- WORK REQUIRED: Write the data out again exactly, dropping any images it holds.

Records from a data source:
-------------------------

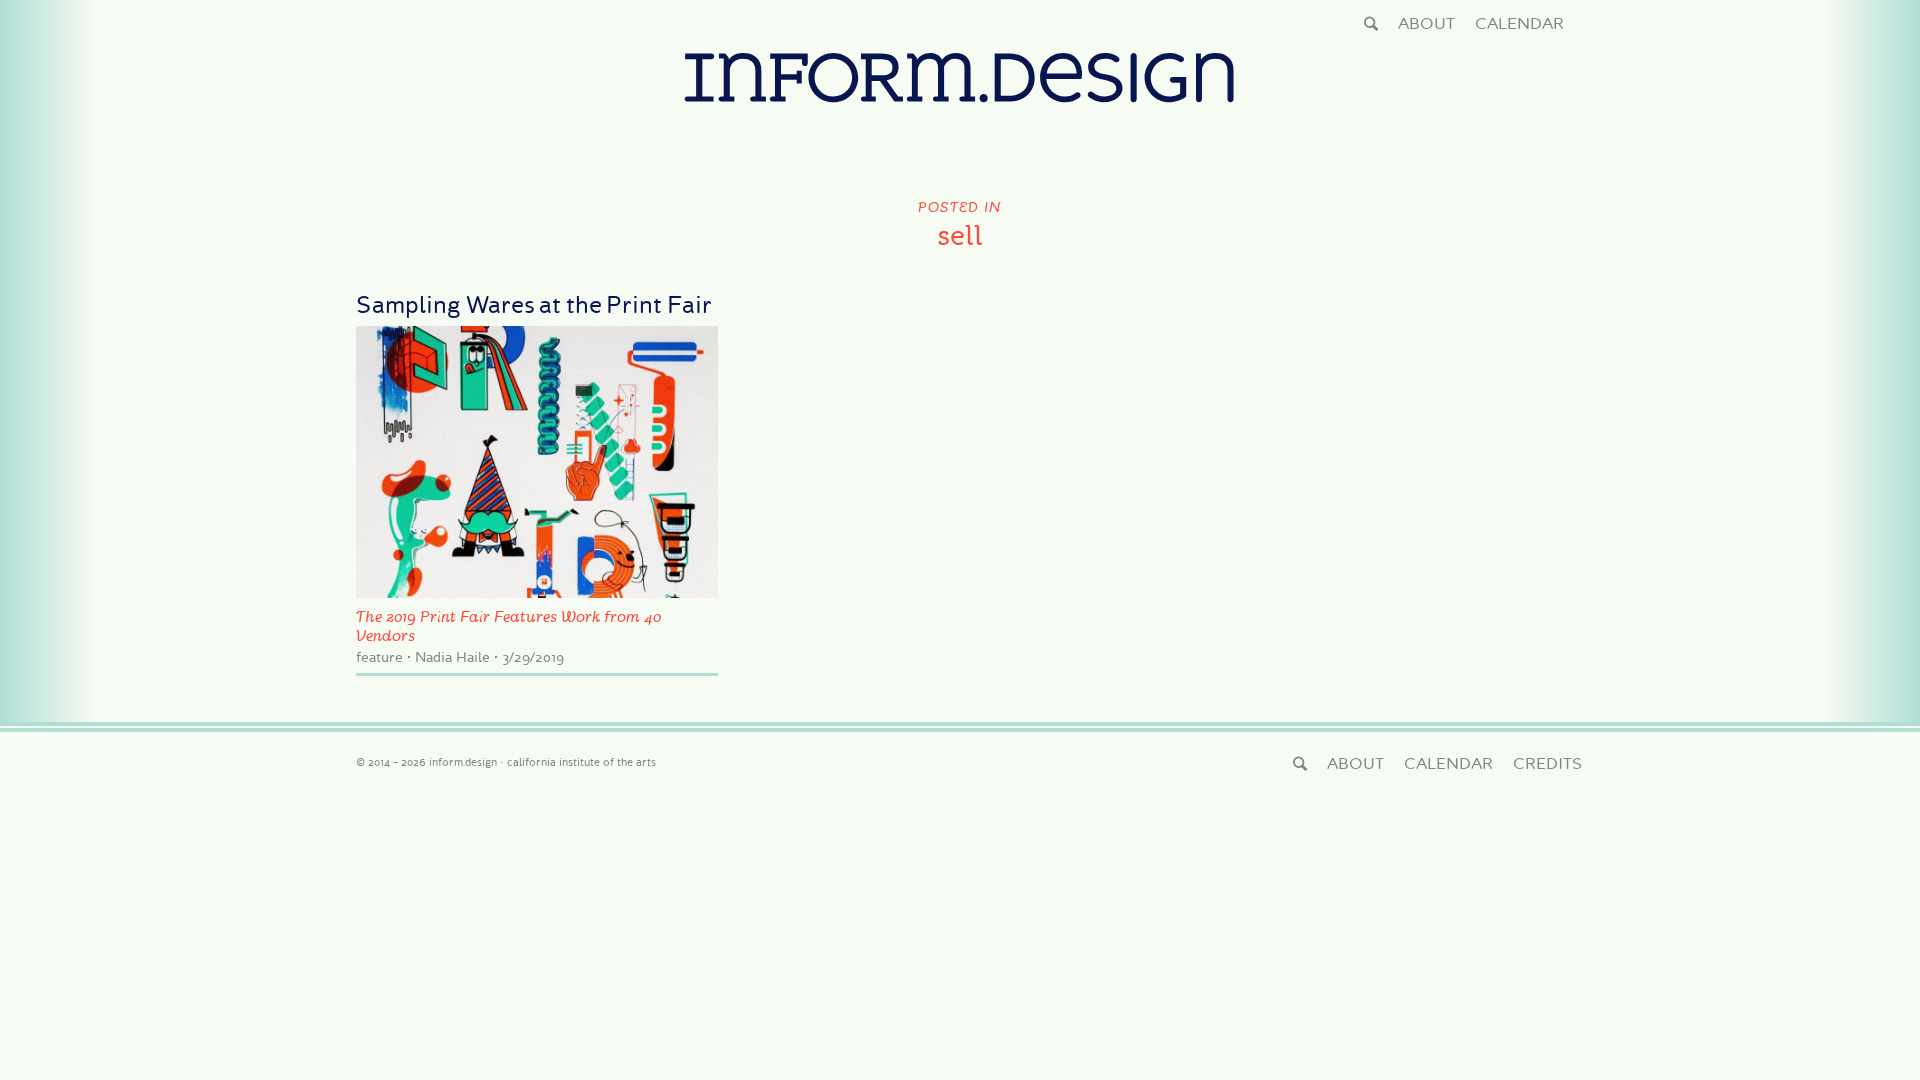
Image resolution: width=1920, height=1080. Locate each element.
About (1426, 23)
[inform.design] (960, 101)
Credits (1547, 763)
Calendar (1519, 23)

-------------------------

- RESPONSE TO THE TASK:
Image resolution: width=1920, height=1080. Locate each element.
About (1426, 23)
[inform.design] (960, 101)
Credits (1547, 763)
Calendar (1519, 23)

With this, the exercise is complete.